When will the war in Iraq end?

After four years, $500 billion spent and $100 billion about to be authorized, 3,200 U.S. lives, 53,000 wounded or mentally impaired U.S. troops, 4 million Iraqi refugees, a destroyed Iraq economy and oil fields – what now? I thank you and agree with the Bangor Daily News editorial “Bring the Peace” (March 17): “[Congress] must make peace as vigorously as it was willing to let the president make war.”

What will it take to have our senators vote to change course in Iraq? In a CNN/Opinion Research Corp. poll released on March 17, only 35 percent of the American public thinks we made a correct decision to invade Iraq. Our senators are supposed to represent us, yet I watched CSPAN as both voted this week against the Reid-Levin resolution which not only urged withdrawal of most combat troops (but not troops for training and protecting borders) by March 31, 2008, but also set benchmarks for the Iraqi government and a sensible plan for a diplomatic, economic and political strategy to try to bring stability to Iraq – similar to what the bipartisan Iraq Study Group proposed last December.

Each week the “surge” grows, from 21,500 to now over 30,000, along with it the request for more and more billions of dollars. Is the $100 billion just going through Congress now really for “troop support”? How much of it is for contractors who have wasted billions of our hard-earned tax dollars? Have any of those wasted billions been recovered and returned to the U.S. Treasury?

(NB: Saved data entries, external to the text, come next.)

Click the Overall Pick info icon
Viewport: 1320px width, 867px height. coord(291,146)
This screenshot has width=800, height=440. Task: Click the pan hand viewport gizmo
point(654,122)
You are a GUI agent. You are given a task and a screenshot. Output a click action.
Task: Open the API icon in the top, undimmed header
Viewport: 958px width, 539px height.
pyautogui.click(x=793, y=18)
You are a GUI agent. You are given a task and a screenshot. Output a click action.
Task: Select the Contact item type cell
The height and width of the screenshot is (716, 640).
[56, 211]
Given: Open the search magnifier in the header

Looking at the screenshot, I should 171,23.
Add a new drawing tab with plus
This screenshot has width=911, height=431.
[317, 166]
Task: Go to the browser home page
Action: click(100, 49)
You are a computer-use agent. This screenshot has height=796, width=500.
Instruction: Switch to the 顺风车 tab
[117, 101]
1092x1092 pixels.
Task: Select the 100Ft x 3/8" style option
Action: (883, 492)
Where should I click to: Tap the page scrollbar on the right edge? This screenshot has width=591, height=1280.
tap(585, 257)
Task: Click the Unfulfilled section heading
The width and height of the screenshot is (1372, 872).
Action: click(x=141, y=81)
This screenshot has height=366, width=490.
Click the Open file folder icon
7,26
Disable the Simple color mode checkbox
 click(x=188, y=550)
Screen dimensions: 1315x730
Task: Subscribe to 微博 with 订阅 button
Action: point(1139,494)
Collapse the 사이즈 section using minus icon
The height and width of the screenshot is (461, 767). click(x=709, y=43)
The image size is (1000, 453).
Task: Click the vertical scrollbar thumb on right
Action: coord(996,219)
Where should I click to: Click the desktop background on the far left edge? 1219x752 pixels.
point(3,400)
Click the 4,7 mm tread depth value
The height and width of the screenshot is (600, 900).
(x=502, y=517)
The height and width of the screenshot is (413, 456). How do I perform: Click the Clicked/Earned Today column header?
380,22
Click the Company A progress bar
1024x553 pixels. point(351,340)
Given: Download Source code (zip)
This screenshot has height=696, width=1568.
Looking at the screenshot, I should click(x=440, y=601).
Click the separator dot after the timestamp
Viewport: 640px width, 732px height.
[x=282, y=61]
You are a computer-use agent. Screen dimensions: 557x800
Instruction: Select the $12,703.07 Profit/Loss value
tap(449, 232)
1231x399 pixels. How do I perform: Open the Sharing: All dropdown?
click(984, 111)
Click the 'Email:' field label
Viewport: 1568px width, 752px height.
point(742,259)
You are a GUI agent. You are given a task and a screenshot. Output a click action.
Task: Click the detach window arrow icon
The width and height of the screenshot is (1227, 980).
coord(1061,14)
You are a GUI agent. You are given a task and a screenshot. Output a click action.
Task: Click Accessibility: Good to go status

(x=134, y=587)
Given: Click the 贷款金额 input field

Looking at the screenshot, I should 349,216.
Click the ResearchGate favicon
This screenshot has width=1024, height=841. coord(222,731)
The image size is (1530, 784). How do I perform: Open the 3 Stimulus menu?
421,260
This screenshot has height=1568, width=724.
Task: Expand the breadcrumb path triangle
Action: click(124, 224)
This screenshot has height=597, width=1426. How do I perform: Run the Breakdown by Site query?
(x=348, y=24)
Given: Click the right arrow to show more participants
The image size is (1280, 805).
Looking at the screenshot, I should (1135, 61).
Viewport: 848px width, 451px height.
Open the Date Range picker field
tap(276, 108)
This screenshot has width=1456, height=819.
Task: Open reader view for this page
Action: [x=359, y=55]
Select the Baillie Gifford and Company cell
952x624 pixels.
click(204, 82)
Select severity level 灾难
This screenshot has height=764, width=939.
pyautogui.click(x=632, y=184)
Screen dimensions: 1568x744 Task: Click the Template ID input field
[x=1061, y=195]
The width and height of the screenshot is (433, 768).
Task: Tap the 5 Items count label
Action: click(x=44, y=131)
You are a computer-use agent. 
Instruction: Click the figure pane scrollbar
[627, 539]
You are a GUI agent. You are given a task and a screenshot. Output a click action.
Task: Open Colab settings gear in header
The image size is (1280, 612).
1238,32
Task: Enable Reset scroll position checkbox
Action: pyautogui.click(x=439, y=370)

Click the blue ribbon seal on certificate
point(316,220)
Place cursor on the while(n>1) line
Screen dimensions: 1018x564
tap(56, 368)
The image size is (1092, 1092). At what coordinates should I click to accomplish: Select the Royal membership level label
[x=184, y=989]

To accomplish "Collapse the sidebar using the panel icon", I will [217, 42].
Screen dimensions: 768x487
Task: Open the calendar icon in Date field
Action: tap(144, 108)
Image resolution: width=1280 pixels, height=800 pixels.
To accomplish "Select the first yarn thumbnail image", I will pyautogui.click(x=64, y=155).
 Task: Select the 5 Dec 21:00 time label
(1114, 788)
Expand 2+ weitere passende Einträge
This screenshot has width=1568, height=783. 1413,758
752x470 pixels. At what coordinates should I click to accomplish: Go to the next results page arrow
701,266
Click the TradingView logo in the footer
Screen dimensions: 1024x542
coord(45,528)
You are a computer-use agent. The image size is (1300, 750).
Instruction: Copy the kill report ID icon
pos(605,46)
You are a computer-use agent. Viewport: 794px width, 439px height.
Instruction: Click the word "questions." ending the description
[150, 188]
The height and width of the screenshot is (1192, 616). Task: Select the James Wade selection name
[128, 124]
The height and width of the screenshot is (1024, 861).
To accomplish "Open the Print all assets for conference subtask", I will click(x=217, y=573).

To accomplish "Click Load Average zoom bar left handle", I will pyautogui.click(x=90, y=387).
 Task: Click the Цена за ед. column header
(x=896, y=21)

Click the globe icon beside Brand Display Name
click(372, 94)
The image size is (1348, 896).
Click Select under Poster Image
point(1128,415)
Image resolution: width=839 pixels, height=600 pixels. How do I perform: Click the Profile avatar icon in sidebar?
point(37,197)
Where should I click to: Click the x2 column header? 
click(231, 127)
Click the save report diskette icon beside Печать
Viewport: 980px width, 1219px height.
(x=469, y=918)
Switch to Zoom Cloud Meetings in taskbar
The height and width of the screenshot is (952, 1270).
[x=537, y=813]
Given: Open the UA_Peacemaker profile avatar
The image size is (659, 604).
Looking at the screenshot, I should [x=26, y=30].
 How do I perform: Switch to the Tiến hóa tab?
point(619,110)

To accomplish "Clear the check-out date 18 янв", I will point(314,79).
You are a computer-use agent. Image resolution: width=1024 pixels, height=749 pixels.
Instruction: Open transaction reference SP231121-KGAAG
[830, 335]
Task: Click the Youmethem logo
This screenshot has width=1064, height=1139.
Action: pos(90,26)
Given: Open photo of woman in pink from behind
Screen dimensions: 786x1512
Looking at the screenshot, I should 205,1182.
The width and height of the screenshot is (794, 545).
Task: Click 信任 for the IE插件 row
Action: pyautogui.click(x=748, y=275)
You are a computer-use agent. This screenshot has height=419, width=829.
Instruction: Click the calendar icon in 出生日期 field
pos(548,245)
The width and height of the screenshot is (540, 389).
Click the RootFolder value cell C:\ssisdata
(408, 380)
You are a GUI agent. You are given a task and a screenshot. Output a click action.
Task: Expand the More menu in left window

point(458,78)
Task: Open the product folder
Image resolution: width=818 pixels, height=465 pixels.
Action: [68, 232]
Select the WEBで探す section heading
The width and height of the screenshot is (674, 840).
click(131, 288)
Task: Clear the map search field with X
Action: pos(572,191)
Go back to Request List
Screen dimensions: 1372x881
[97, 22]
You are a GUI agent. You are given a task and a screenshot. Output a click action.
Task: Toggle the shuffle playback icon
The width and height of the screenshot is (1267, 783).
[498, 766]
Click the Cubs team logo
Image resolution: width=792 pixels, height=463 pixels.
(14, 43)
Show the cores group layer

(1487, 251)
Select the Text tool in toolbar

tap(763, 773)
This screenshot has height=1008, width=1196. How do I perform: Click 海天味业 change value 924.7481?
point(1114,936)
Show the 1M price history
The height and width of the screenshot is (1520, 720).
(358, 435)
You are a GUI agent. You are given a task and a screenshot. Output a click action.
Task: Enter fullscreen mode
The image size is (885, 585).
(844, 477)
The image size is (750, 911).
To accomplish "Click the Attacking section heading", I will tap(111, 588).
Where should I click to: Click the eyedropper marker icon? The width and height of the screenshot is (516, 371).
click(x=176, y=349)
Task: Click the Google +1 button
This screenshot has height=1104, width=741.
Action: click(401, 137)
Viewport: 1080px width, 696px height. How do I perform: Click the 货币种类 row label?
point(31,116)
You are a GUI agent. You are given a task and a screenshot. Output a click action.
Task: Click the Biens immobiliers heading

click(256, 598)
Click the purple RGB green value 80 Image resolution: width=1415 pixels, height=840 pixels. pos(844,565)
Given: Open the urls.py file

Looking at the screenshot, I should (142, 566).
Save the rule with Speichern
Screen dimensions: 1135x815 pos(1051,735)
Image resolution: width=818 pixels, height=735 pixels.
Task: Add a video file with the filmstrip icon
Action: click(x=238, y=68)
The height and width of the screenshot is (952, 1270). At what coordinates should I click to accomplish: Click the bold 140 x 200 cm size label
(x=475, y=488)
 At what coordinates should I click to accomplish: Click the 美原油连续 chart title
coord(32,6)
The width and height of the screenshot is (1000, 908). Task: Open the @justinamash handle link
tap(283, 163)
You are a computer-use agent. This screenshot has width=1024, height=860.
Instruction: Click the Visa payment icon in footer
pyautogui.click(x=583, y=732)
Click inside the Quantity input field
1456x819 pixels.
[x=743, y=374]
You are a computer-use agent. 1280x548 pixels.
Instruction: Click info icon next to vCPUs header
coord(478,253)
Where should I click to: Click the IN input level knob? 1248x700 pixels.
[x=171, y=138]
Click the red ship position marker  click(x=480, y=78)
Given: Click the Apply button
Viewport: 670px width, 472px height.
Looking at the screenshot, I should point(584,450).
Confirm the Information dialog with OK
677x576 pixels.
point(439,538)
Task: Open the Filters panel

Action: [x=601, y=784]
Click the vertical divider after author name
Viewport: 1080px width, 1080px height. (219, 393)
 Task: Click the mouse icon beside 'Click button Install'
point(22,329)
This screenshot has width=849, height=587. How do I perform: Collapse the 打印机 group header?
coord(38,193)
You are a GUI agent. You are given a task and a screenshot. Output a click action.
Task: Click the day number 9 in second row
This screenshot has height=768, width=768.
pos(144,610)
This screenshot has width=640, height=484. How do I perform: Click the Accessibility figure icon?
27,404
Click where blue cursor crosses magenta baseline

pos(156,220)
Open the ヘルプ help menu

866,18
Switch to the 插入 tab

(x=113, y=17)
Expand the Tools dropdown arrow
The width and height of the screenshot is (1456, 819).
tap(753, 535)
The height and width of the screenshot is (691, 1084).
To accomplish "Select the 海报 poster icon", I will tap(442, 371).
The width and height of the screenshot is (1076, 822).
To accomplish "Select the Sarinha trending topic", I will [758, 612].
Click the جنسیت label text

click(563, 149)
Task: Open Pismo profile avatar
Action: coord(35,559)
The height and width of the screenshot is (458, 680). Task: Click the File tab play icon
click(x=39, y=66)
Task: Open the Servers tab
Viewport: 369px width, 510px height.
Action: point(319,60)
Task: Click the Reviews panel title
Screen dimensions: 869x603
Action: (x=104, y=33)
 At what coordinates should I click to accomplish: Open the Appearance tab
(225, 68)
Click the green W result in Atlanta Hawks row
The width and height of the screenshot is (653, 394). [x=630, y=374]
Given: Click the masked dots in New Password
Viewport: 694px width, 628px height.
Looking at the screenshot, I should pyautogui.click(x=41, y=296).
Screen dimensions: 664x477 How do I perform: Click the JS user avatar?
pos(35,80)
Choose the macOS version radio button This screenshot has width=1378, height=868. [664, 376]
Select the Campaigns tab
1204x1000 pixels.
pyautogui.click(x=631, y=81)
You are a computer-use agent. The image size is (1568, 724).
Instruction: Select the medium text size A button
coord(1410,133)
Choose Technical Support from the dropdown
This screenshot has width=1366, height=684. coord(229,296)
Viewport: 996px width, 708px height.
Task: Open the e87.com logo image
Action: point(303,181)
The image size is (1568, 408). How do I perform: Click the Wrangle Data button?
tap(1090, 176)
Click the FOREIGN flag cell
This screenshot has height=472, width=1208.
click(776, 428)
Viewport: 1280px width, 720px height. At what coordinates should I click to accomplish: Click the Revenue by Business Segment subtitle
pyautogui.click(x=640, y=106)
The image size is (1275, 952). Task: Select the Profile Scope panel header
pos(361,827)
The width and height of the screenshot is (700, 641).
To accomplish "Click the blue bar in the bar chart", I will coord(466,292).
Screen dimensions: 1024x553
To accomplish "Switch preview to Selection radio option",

A Pentagon study released March 12 showed that, in addition to the over 23,000 U.S. troops physically wounded in Iraq, 56 percent of all soldiers are coming home with either mental or psychosocial problems that will be with them for years. Many of the physical injuries are so grave that the wounded will require constant care for the rest of their lives. Think of the terrible costs to the soldiers, their families and communities – not to even speak of the taxpayers. I know my brother came home with “battle fatigue” (now called post-traumatic stress disorder) from World War II – he never recovered.

What are the costs to America? We’ve lost credibility worldwide as a leader for world justice and supporter of international law. We did not have the right to invade Iraq because it was not posing an imminent threat to us, we lied before the United Nations, and we do not have a right under the Geneva Conventions to torture prisoners. We have lost the ability to repair our crumbling infrastructure: President Bush said he would veto a bill authorizing $1.3 billion to start to replace our deteriorating wastewater treatment plants because “we can’t afford it.” We’ve lost some of our most cherished civil rights – such as privacy for our mail, telephone and e-mail communications.

What could we have done with $600 billion to rebuild our economy in light of the loss of our industrial base and, with it, the loss of our invaluable middle class? What about our health system which produces results at the bottom of the industrialized world? What about the results from our educational system leaving our students unable to compete in so many academic areas with students from other countries? What about investing in energy efficiency and new energy fuels and technologies to reduce our dependence on oil? The Bush administration’s priorities are WRONG for America and Iraq.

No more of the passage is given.